22. El trámite de cumplimiento y la solicitud incidental de desacato son procedimientos distintos. El primero tiene una naturaleza constitucional, mientras que el segundo es un instrumento sancionatorio de creación legal. Además, la responsabilidad exigida para el cumplimiento es objetiva -analizar si la orden de amparo se ha cumplido- y la relacionada con el desacato es subjetiva -sancionar con arresto o multa a quien desatienda las órdenes proferidas en sentencias de tutela-. Sin embargo, ambos trámites mantienen propósitos comunes: garantizar la ejecución material de las providencias, asegurar la tutela judicial efectiva y hacer que en un plazo razonable se cumplan las decisiones adoptadas. Por estas finalidades, el trámite de cumplimiento y el incidente de desacato no son procedimientos excluyentes, ni el primero constituye un prerrequisito del segundo, luego, pueden tramitarse simultánea o sucesivamente[10].
23. En particular, el incidente de desacato previsto en el artículo 52 del Decreto Ley 2591 de 1991 es un mecanismo procesal que puede conducir a la imposición de una sanción a la persona que, en efecto, incumple la orden de amparo constitucional[11]. La autoridad judicial que adelante el incidente debe verificar: (i) a quién se dirigió la orden, (ii) en qué término debía ejecutarse, (iii) el alcance de esta, (iv) si efectivamente existió incumplimiento parcial o integral de la orden dictada en la sentencia y, de ser el caso, (v) cuáles fueron las razones por las que la persona accionada no obedeció lo ordenado dentro del proceso[12].

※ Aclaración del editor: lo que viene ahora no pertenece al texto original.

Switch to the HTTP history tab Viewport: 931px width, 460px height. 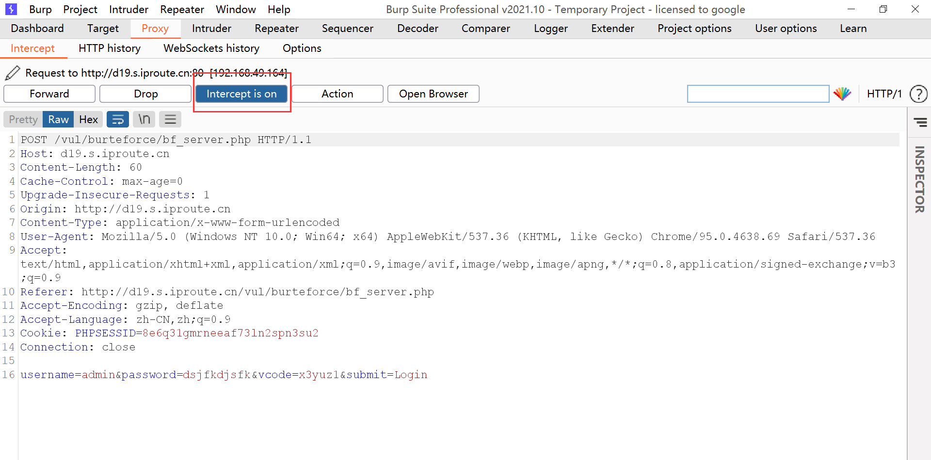point(110,48)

24. En ese contexto normativo, el funcionario judicial competente para verificar el cumplimiento de las órdenes proferidas en el fallo de amparo y para adoptar las medidas necesarias a fin de asegurar el restablecimiento de los derechos comprometidos, es el juez de primera instancia dentro del proceso de tutela, aun cuando se haya surtido el trámite de revisión ante la Corte Constitucional[13]. A su vez, es el competente para decidir sobre el incidente de desacato que se tramite. Según la jurisprudencia de la Corte, esto “(i) obedece a una interpretación sistemática del Decreto 2591 de 1991; (ii) genera claridad en términos de seguridad jurídica, al desarrollar el principio de igualdad en los procedimientos judiciales; (iii) está en armonía con el principio de inmediación del trámite de tutela; y (iv) protege la eficacia de la garantía procesal en la que consiste el grado jurisdiccional de consulta”[14].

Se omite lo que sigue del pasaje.